Proper prior for symmetric ordinal regression thresholds

I am attempting to specify an ordinal regression (cumulative logistic / proportional odds) model. Under the latent variable formulation:

y_i = k if y_i^\star \in (c_{k-1}, c_k)

where y_i^{\star} = \beta x_i + \epsilon_i is the latent variable (with \epsilon_i \sim \mathrm{Logistic}(0,1)) and

-\infty = c_0 < c_1 < \cdots < c_{K-1} < c_K = \infty are the thresholds.

In my situation, I think it is reasonable to assume that the thresholds are symmetric about the middle category. For example, if the number of categories K = 7, then c_1 = c_3 - \delta_2, c_2 = c_3 - \delta_1, c_5 = c_4 + \delta_1, c_6 = c_4 + \delta_2, and we need to estimate c_3 < c_4 and 0 < \delta_1 < \delta_2.

With no constraints on the thresholds except that they are ordered, a proper prior can be obtained by putting a Dirichlet prior on the probabilities of falling into each category when x = 0, i.e.:

transformed parameters {
  ordered[K-1] thresholds = logit(cumulative_sum(catprobs[1:(K-1)]));
}

model {
  catprobs ~ dirichlet(rep_vector(1, K));
  for (n in 1:N_obs) {
    y[n] ~ ordered_logistic(ystar[n], thresholds);
  }
}

This is the approach advocated in Michael Betancourt’s ordinal regression case study, and I believe by rstanarm::stan_polr.

brms allows equidistant thresholds (\delta_1 = \delta_2 = \delta) with the cumulative family, but as far as I can tell, places an improper uniform prior on \delta > 0.

Any ideas on a prior I can use on the thresholds that ensures they are symmetric?

I notice you are using a different formulation than Mike in the case study (he has thresholds as parameters) and I am not sure it is equivalent (but it also roughly makes sense to me). Mike’s approach is IMHO more flexible in that it doesn’t actually assume any structure of the thresholds, so you can have c_1,...c_4 as parameters, then compute c_5,...c_7 (as those then uniquely determined), compute the jacobian adjustment from c_1, ... c_7, and apply the Dirichlet prior, exactly as in the case study.

In theory you also need the Jacobian adjustment for computing c_5, ... ,c_7 from c_1, ..., c_4, but since this is a linear operation, the derivatives are constant and the whole Jacobian is constant and can be ignored.

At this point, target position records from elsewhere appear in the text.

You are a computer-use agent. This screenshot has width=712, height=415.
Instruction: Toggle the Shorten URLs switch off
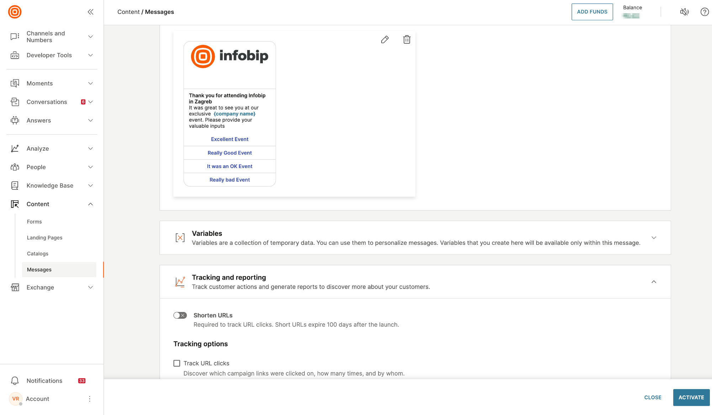pyautogui.click(x=180, y=315)
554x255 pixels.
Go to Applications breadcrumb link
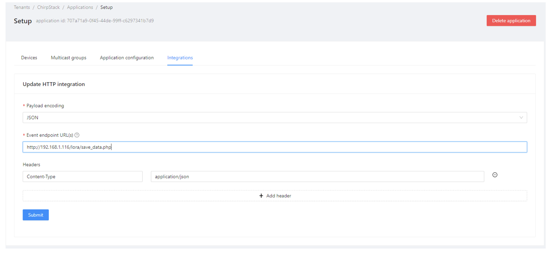pyautogui.click(x=80, y=7)
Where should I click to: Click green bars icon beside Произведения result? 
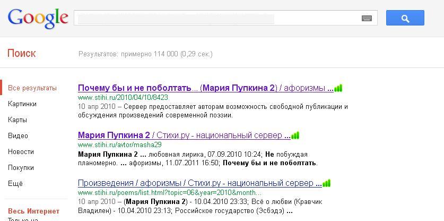coord(327,184)
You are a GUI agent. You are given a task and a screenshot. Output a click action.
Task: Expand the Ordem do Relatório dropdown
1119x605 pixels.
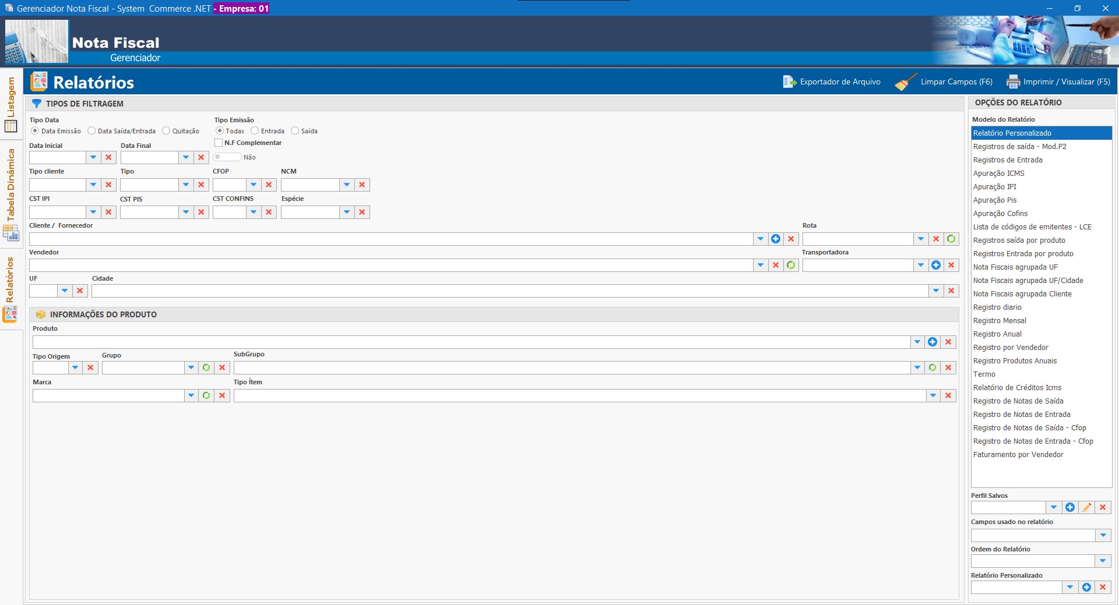coord(1103,561)
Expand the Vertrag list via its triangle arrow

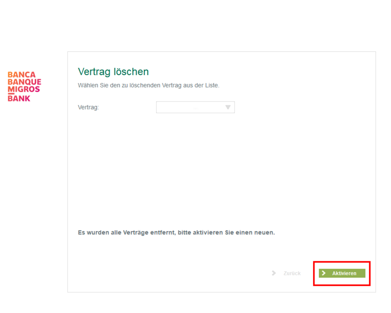coord(228,107)
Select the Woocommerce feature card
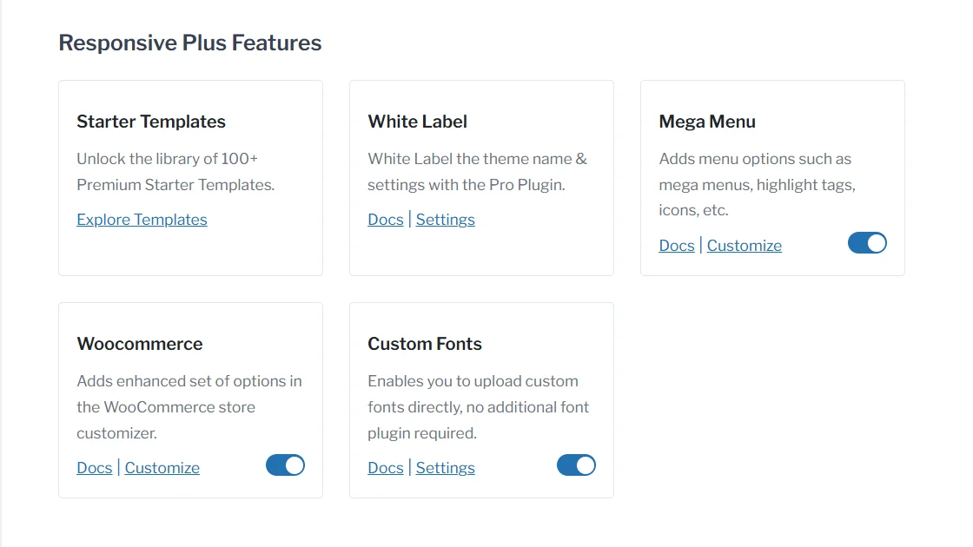 pos(190,399)
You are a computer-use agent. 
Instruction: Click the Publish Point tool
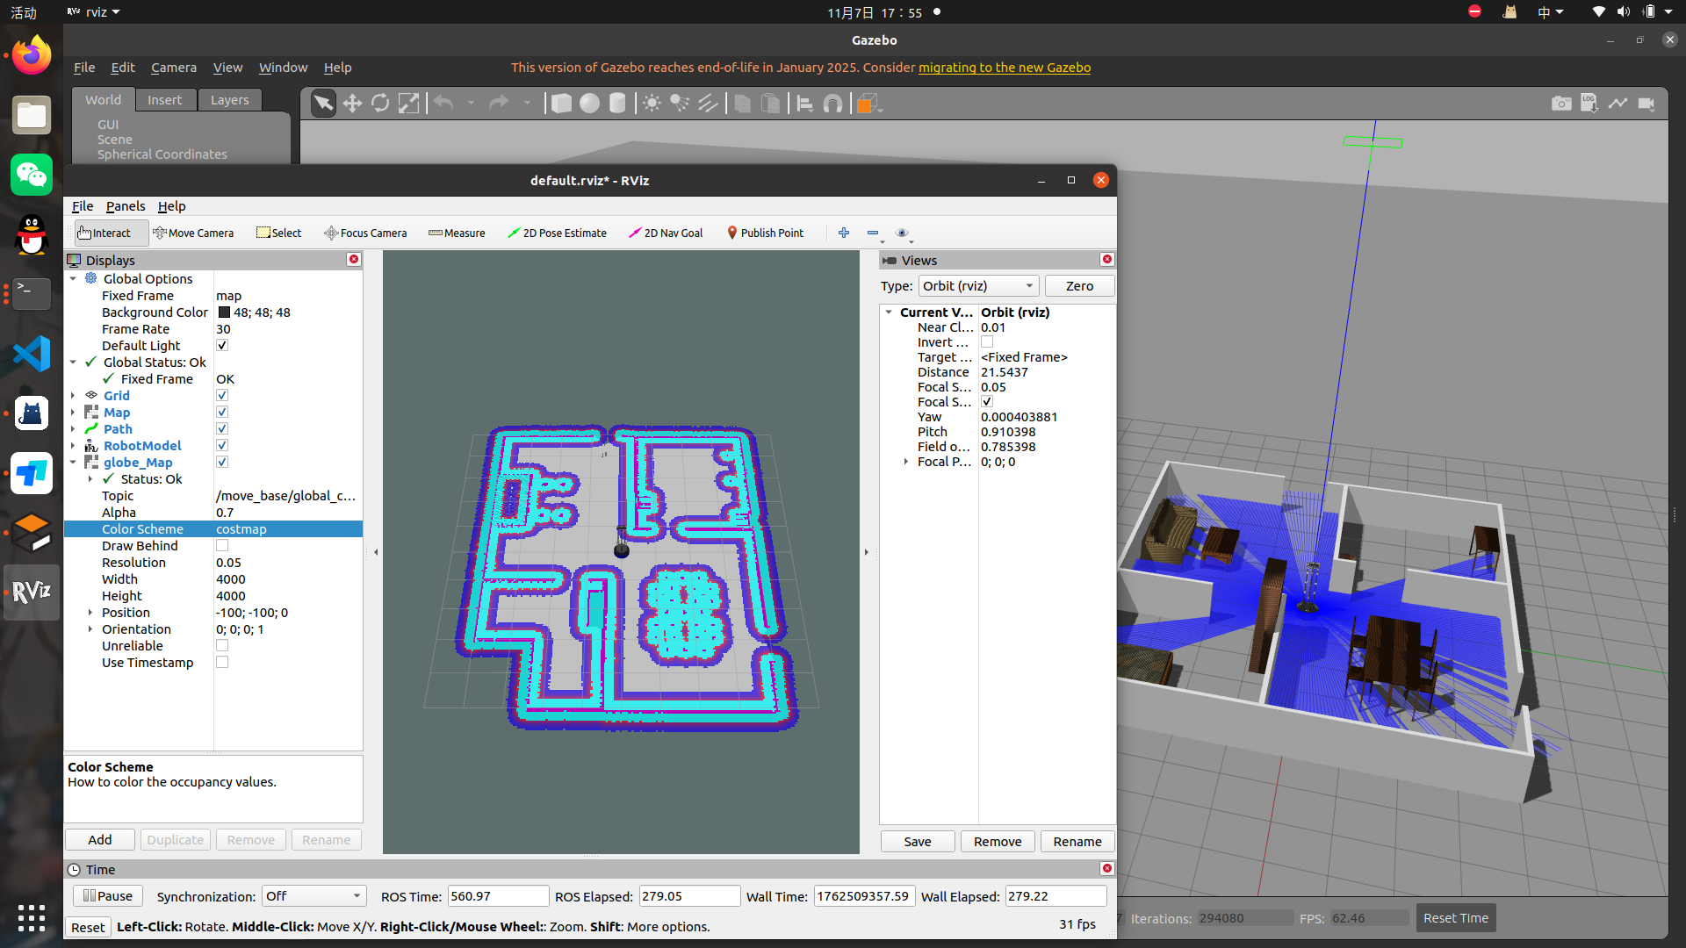tap(765, 233)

Hope that’s not too much mumbo jumbo and actually makes some sense (and please double check my reasoning, I am not an expert on this).

Good luck with the model!

1 Like

Thanks, I think I understand.

It seems like then it makes a lot more sense to use Michael’s approach in this scenario, because the data don’t inform p_5, p_6, p_7 (i.e. those parameters that are drawn from the Dirichlet prior but then ignored in calculating the implied cut points).

1 Like